L’ex Presidente del Consiglio, ha spiegato che la sua resta una scelta di coerenza, come a dire, “se fai un passo indietro prima, poi resti dove sei”, e questo detto dal fondatore dell’Ulivo, il partito-anticamera dell’attuale Pd. Lui, al congresso delle primarie, non ci va, e non voterà nessun nuovo candidato, pur avendo speso buone parole per i giovanotti Renzi e Civati. Un Civati, quello di questi giorni, che si dice disperato: “E’ un fatto gravissimo”, ha dichiarato, aggiungendo che vorrebbe sfoggiare un partito non frammentato di cui Prodi andrebbe fiero, cancellando gli effetti delle bastardate avvenute durante le votazioni per il Quirinale. Per ora, Romano si fa scudo della coerenza e, dato che anche il figlio Giorgio ha partecipato, mesi fa, al movimento “ResetPd” (contro ogni dirigenza della fazione), probabilmente trascorrerà l’8 dicembre in osteria, davanti a una portata di crescentine.

Se scriviamo lealisti e innovatori, vengono subito in mente Falchi e Colombe, protagonisti delle beghe del centrodestra e ormai spine nel fianco di Berlusconi, che sta cercando “l’Italia dei competenti”. Ora è lui il rottamatore. Falchi e Colombe, i pennuti che hanno incasinato la voliera del Pdl dai giorni della gogna del Cavaliere, perno attorno al quale si sono create le divisioni (forse già premesse) del partito, a cominciare dalle questioni sulla sua decadenza politica.

Ad oggi, i rapaci leali all’ex Premier conterebbero nomi quali Bernini, Nitto Palma, Gelmini, Carfagna, Polverini, Brunetta e Fitto. Questi, a prescindere dai predatori d’alto volo Sanantché (ora creatura mitologica, essendo chiamata “pitonessa”), Bondi, Verdini, Minzolini, Mantonvani e Repetti. Il loro obiettivo: elezioni subito. Tra i volatili dalla livrea bianca, invece, gli alfaniani Carlo Giovanardi, Beatrice Lorenzin, Fabrizio Cicchitto, Maurizio Lupi, Nunzia De Girolamo, Gaetano Quagliariello. Per smussare, poi, ci sono anche le rondini, che volando basso quando piove davvero (Schifani, Gasparri, Romani e Matteoli). Un paradiso per gli ornitologi.

Diamo un’occhiata anche al fronte di Sc: un partito al tramonto, un leader tradito, alleanze dissolte che sanno di stizza. L’ex Presidente del Consiglio Monti, è stato gambizzato dal suo stesso gruppo: il nemico numero uno sarebbe Pier Ferdinando Casini (Udc), sodale accusato di aver guidato la flotta civica contro il leader, tradito anche da Mario Mauro riguardo le questioni “legge di stabilità” e “larghe intese”. Conclusione? Dopo la parabola del professore e le sue dimissioni, Monti torna indietro, ma fa ancora il separato in casa.

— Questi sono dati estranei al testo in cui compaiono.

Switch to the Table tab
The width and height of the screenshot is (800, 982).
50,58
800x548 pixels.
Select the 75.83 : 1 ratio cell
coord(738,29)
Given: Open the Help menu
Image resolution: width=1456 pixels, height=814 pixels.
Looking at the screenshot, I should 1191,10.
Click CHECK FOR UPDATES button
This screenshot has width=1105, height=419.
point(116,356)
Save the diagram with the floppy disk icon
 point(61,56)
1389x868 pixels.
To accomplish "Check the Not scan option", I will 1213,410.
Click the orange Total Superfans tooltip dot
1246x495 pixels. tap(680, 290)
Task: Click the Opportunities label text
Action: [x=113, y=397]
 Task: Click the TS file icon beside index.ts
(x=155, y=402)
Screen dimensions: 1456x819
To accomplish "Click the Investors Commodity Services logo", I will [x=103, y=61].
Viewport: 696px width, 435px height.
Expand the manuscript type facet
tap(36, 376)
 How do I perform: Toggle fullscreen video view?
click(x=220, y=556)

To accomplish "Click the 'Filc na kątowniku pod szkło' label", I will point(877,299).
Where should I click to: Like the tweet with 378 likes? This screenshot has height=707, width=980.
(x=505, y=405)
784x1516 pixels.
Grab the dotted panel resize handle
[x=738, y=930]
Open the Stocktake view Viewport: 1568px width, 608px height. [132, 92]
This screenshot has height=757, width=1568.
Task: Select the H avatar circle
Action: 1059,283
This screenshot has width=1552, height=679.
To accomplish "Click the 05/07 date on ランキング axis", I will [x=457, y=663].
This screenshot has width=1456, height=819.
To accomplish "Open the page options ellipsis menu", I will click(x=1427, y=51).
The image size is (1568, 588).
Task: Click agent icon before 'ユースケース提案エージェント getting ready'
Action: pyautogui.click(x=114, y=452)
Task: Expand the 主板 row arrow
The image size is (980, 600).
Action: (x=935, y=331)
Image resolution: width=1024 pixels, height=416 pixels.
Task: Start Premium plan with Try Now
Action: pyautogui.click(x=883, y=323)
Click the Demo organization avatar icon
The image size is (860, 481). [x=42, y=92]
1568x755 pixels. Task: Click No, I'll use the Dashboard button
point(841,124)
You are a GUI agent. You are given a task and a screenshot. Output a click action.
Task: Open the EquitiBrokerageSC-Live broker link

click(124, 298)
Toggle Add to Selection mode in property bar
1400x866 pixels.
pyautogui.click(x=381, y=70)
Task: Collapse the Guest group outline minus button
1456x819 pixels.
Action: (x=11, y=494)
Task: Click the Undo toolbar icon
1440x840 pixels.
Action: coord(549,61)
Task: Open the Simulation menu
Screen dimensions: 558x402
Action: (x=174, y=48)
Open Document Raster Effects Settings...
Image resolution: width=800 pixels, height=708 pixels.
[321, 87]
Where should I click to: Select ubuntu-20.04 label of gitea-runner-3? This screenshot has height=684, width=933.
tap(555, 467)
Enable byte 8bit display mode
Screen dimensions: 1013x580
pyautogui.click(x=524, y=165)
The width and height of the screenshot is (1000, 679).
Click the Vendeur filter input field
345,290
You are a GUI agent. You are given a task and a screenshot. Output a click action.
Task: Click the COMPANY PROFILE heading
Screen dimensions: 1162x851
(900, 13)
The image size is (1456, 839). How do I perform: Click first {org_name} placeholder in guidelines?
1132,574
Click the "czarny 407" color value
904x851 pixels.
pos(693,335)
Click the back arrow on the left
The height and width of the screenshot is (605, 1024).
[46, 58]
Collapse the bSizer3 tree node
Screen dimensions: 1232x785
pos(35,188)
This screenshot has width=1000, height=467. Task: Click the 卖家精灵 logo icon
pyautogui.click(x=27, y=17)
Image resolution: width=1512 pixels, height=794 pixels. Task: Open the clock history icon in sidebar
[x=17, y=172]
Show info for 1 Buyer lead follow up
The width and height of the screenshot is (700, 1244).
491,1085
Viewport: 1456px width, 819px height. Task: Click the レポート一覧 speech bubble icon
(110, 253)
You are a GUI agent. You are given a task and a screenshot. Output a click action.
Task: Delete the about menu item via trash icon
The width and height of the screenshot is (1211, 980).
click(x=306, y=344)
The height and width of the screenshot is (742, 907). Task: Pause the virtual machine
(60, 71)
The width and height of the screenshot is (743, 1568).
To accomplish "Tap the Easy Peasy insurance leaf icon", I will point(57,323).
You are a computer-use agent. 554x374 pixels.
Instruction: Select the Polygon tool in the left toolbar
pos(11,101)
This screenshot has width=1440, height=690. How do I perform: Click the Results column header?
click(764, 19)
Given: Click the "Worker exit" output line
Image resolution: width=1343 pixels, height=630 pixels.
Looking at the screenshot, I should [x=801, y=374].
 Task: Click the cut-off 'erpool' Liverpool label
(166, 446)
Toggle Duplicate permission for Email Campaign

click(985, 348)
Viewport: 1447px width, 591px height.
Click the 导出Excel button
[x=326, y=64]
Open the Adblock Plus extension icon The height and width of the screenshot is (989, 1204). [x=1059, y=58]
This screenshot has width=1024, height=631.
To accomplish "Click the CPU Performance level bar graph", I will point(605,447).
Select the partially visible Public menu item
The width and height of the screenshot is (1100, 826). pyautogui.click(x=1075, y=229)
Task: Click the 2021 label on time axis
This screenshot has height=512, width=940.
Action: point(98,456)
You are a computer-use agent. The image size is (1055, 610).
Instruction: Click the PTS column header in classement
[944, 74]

Anche all’interno del partito dei grillini (pardon, “movimento”) le acque sono agitate da tempo; si va dalle fratture interne, al disprezzo di Beppe Grillo per coloro che non seguirebbero i dogmi del gruppo (come i negoziati politici o l’apertura alla stampa); dall’esempio di chi, come Zaccagnini, ha “tradito” perché vittima pressata dei voltafaccia programmatici del M5S, e s’infila altrove, ai richiami da parte del vertice di partito (pardon “movimento”) a rigare dritto; da chi si dissocia dalle accuse fatte a Napolitano dai pentastellati o dalla linea sulla questione drammatica di Lampedusa, ai casi di clientelismo e alla recente “parentopoli”.

Eh…il tradimento politico: un fattore endemico, pietra miliare per la costituzione delle lobby e (pare) imprescindibile qualità senza la quale i giochi e le strategie dei partiti perderebbero senso, almeno per chi alla poltrona ci tiene un bel po’. Invero, mentre l’autunno si raffredda sui soliti ridondanti temi dello stallo governativo, e mentre attendiamo soluzioni e mancate promesse, i veri cornuti siamo sempre noi.